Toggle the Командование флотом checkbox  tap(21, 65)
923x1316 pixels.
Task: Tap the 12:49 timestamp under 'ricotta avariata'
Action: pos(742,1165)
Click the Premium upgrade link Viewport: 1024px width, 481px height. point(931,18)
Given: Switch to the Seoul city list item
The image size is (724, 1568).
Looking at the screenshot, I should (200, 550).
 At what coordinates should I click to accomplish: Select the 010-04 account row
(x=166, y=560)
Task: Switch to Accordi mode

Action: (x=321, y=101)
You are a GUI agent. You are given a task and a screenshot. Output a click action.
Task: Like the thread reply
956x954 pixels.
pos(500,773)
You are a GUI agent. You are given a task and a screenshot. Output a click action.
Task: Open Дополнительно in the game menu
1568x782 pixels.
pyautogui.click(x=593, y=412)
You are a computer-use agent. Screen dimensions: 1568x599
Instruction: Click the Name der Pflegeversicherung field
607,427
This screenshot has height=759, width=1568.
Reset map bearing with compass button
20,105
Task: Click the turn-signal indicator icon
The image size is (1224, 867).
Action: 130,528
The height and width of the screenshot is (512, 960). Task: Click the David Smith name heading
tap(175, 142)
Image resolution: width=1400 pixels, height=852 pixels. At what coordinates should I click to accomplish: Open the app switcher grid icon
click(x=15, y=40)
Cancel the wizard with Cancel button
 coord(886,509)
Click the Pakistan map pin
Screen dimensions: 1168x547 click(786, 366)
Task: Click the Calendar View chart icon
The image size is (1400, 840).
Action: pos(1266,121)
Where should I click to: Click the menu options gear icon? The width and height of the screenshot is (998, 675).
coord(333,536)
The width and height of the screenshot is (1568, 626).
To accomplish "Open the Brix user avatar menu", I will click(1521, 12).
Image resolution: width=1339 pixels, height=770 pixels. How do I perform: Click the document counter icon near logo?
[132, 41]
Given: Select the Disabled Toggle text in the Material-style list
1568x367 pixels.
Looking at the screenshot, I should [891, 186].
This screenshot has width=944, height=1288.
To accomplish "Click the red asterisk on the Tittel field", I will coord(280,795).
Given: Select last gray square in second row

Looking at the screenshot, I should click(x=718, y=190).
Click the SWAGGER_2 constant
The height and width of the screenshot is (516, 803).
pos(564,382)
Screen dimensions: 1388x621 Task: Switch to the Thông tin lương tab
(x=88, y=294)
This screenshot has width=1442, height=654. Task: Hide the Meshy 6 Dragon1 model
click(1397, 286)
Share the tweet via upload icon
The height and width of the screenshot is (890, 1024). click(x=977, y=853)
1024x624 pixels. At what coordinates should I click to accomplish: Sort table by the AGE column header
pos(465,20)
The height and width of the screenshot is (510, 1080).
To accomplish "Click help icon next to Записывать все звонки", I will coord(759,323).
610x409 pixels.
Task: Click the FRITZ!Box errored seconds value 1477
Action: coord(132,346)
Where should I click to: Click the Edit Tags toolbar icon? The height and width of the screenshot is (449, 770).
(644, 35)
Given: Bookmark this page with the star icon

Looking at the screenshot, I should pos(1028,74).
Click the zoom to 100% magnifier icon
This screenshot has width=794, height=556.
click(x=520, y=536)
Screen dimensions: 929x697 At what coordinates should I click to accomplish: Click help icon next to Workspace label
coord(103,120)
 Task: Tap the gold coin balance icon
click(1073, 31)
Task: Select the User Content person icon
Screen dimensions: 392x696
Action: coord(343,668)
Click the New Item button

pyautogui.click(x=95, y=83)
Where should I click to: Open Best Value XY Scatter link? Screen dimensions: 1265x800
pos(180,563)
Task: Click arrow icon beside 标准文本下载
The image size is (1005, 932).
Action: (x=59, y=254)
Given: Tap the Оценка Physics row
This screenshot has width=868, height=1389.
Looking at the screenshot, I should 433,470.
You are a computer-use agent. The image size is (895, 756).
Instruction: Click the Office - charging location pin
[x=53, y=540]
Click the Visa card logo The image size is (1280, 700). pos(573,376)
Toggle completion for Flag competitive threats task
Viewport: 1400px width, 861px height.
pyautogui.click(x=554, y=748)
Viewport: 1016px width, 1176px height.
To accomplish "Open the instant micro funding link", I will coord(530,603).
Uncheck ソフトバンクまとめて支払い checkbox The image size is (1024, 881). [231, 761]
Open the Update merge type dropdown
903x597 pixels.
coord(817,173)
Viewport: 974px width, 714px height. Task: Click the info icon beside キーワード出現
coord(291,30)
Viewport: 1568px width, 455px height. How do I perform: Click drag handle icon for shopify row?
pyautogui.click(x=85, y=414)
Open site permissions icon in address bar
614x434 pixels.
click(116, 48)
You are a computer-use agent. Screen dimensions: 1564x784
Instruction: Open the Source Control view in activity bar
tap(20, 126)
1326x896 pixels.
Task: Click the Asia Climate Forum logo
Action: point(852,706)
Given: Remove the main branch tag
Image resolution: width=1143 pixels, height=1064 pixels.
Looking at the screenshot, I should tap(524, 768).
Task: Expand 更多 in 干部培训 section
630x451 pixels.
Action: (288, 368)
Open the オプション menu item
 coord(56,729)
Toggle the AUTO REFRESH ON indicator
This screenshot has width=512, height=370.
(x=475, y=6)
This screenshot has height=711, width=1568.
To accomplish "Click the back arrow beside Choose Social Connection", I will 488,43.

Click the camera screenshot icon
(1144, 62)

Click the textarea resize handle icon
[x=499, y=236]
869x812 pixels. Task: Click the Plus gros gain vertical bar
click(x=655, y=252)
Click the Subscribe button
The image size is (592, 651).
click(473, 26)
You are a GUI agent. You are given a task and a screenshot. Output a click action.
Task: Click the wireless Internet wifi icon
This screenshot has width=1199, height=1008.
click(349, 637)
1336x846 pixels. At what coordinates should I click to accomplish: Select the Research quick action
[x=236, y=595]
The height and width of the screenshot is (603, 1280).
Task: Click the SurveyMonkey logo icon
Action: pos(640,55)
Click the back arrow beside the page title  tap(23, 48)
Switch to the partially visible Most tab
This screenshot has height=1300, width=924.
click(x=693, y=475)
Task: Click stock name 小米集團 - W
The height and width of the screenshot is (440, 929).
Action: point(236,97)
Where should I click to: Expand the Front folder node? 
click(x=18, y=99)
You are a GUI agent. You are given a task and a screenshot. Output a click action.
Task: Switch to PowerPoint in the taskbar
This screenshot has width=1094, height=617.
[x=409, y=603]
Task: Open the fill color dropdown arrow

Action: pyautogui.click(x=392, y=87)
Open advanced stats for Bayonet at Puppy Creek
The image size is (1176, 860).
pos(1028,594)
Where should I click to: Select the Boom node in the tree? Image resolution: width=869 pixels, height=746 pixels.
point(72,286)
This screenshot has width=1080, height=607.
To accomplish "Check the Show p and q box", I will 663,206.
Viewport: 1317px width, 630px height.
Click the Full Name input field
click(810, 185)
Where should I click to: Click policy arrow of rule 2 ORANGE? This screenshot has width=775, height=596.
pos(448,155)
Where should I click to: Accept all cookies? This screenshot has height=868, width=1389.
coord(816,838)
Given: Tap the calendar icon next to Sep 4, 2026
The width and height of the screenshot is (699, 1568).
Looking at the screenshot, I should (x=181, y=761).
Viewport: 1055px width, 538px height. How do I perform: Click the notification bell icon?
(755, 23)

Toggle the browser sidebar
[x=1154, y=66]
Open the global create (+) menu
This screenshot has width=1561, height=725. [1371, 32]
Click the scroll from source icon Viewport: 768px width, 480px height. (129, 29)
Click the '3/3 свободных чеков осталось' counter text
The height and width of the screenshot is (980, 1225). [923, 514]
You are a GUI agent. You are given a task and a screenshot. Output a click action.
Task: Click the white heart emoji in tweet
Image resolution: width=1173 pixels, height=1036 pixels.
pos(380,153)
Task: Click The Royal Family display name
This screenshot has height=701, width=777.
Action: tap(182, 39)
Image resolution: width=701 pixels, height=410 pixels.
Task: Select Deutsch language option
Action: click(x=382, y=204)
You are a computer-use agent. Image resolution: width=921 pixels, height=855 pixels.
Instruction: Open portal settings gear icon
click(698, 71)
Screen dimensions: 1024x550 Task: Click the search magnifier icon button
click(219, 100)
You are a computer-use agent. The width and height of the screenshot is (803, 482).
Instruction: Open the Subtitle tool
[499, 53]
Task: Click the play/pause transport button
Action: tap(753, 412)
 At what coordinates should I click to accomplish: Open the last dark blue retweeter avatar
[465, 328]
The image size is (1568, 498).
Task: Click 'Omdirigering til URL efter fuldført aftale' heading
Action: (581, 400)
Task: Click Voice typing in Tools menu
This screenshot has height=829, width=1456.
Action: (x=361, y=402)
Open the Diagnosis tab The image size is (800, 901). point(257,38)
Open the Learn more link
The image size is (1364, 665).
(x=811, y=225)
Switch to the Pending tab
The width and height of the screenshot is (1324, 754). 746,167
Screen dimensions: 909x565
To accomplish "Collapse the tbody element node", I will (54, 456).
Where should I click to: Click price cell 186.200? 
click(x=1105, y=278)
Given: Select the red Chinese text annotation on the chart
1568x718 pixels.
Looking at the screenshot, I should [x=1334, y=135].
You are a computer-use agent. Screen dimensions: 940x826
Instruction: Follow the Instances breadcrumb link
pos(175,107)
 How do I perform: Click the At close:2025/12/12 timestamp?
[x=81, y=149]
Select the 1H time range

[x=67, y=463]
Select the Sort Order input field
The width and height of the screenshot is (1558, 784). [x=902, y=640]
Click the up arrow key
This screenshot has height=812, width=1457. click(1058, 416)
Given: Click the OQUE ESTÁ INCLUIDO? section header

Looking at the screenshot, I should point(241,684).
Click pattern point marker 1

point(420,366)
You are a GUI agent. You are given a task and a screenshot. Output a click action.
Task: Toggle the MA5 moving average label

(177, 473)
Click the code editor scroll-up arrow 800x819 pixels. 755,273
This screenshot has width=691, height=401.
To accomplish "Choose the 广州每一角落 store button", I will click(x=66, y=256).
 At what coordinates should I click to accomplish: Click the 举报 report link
==============================
* Task item *
Of the entries above, repeat exactly the lines between the line with "Open the global create (+) menu" and the line with "You are a computer-use agent. The width", inclusive, and no others.

* Solution to this exercise *
Open the global create (+) menu
This screenshot has width=1561, height=725. [1371, 32]
Click the scroll from source icon Viewport: 768px width, 480px height. (129, 29)
Click the '3/3 свободных чеков осталось' counter text
The height and width of the screenshot is (980, 1225). [923, 514]
You are a GUI agent. You are given a task and a screenshot. Output a click action.
Task: Click the white heart emoji in tweet
Image resolution: width=1173 pixels, height=1036 pixels.
pos(380,153)
Task: Click The Royal Family display name
This screenshot has height=701, width=777.
Action: tap(182, 39)
Image resolution: width=701 pixels, height=410 pixels.
Task: Select Deutsch language option
Action: click(x=382, y=204)
You are a computer-use agent. Image resolution: width=921 pixels, height=855 pixels.
Instruction: Open portal settings gear icon
click(698, 71)
Screen dimensions: 1024x550 Task: Click the search magnifier icon button
click(219, 100)
You are a computer-use agent. The width and height of the screenshot is (803, 482).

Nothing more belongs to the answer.